Theranos’ story will be repeated many times over the next decades. It can be difficult to tell the difference between a visionary and a con. This is especially true in a complex area like biotech.
And this is where we circle back to the Moonshot.
Because what this program provides, besides money, and besides its call to cooperate, which is not the Silicon Valley way these days, is the kind of discipline the market cannot, by itself, provide. Companies that didn’t deliver during the Cold War had a tendency to disappear, and those that ignored the money, the discipline, and the mission orientation of that era also tended to disappear. This is why guys like David Packard and Gordon Moore became Republicans, for focus and to avoid charlatans.
I think it likely that the new era is going to be defined in this “Republican” way, under government control. The technology that now dominates our lives needs mass markets, markets where anything goes and the consumer is in charge.

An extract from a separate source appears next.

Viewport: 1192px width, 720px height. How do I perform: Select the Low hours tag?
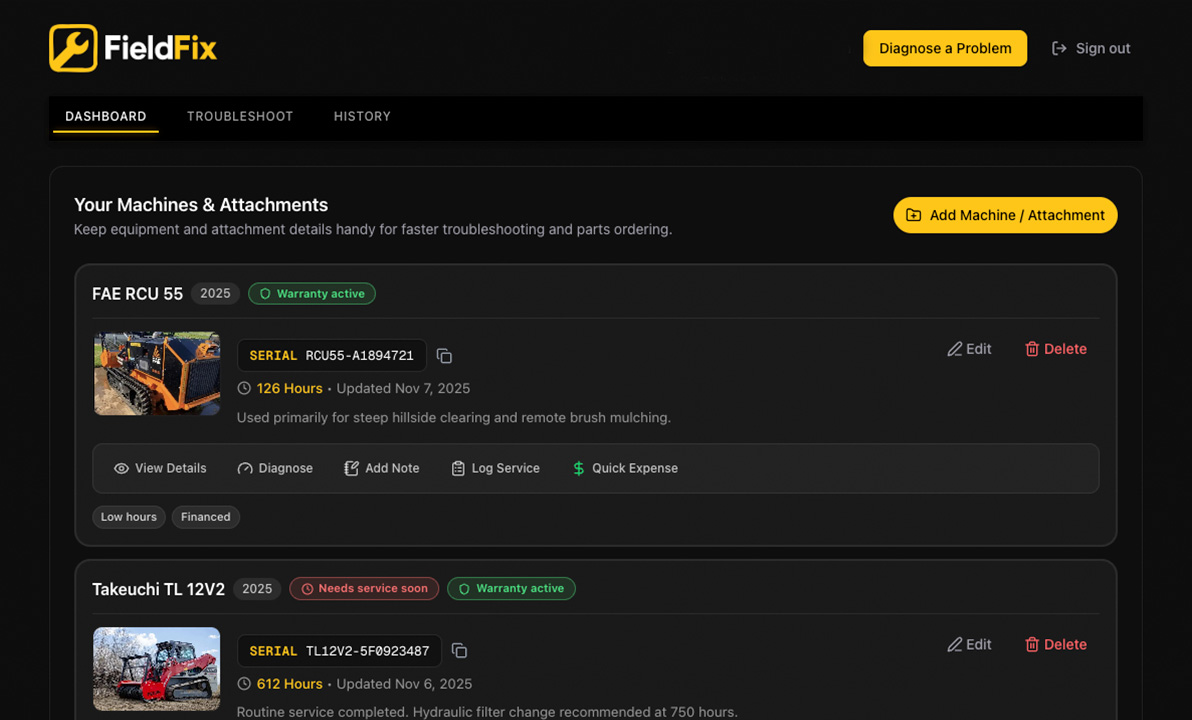coord(128,517)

The technology of the future can’t be that way. Genetic engineering is too dangerous to be placed in the hands of ordinary consumers. Biotech requires the discipline, mission orientation, and regular funding that the Cancer Moonshot provides.
Maintaining focus is essential to America’s technology leadership for the next generation. The next Apple is going to be more of a Hewlett-Packard than anyone now knows.